__What you have to do__
Reproduce every line of the records word for word, leaving the pictures out of your copy.

Screen grounding examples:

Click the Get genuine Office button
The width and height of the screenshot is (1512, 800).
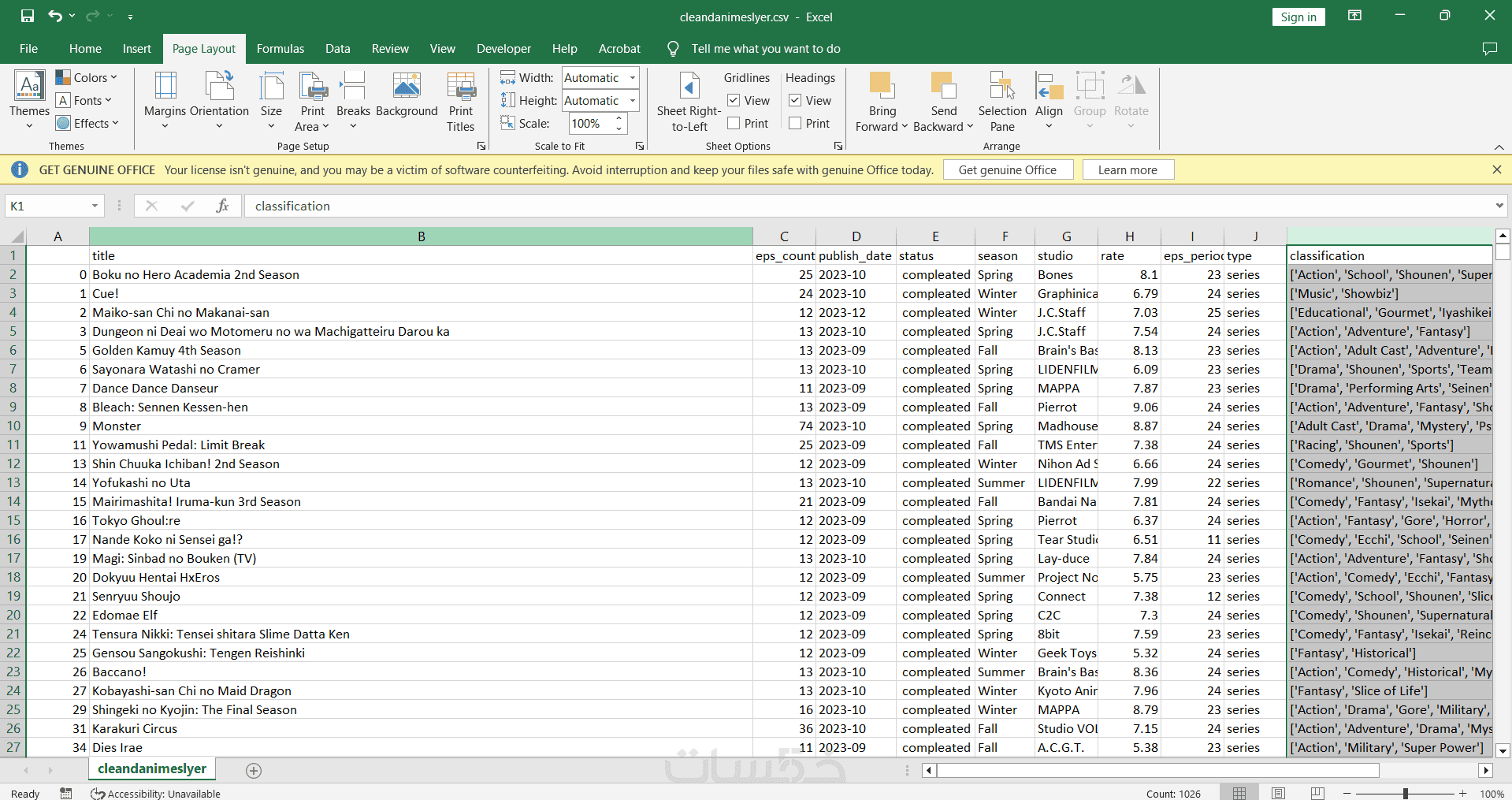point(1007,169)
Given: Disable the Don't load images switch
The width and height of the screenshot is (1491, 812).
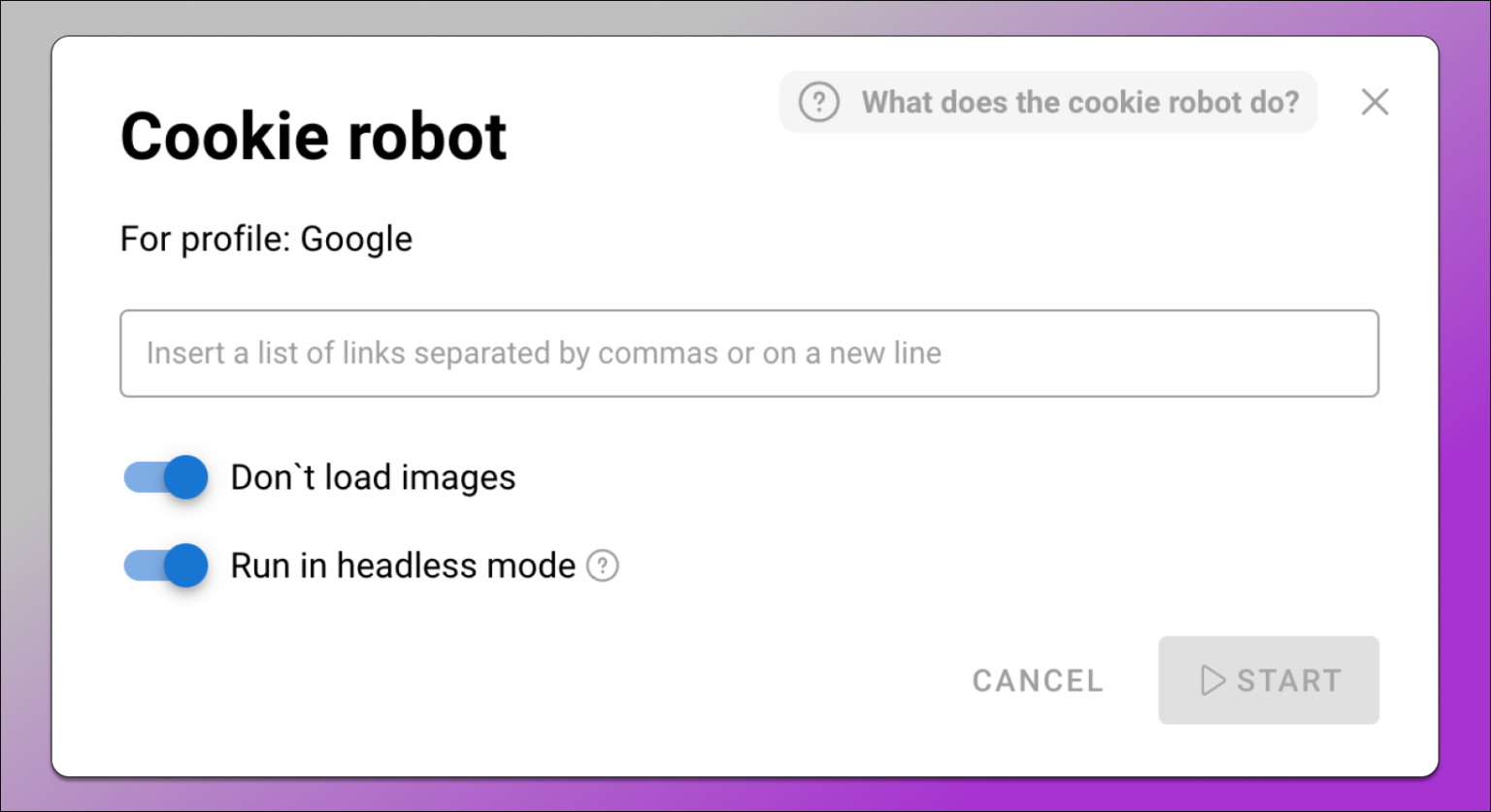Looking at the screenshot, I should (x=166, y=477).
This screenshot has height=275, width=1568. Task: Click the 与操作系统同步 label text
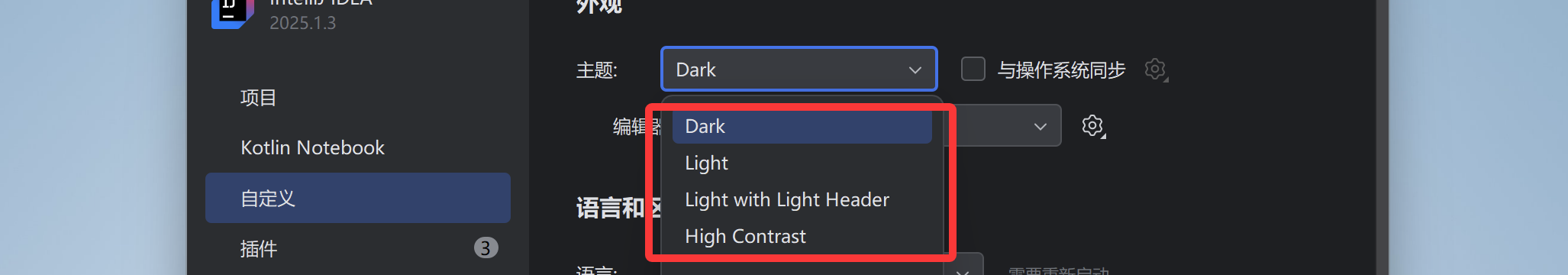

__Correct output__
Click the Get genuine Office button
The width and height of the screenshot is (1512, 800).
point(1007,169)
Given: Disable the Don't load images switch
The width and height of the screenshot is (1491, 812).
Looking at the screenshot, I should (x=166, y=477).
This screenshot has height=275, width=1568. Task: Click the 与操作系统同步 label text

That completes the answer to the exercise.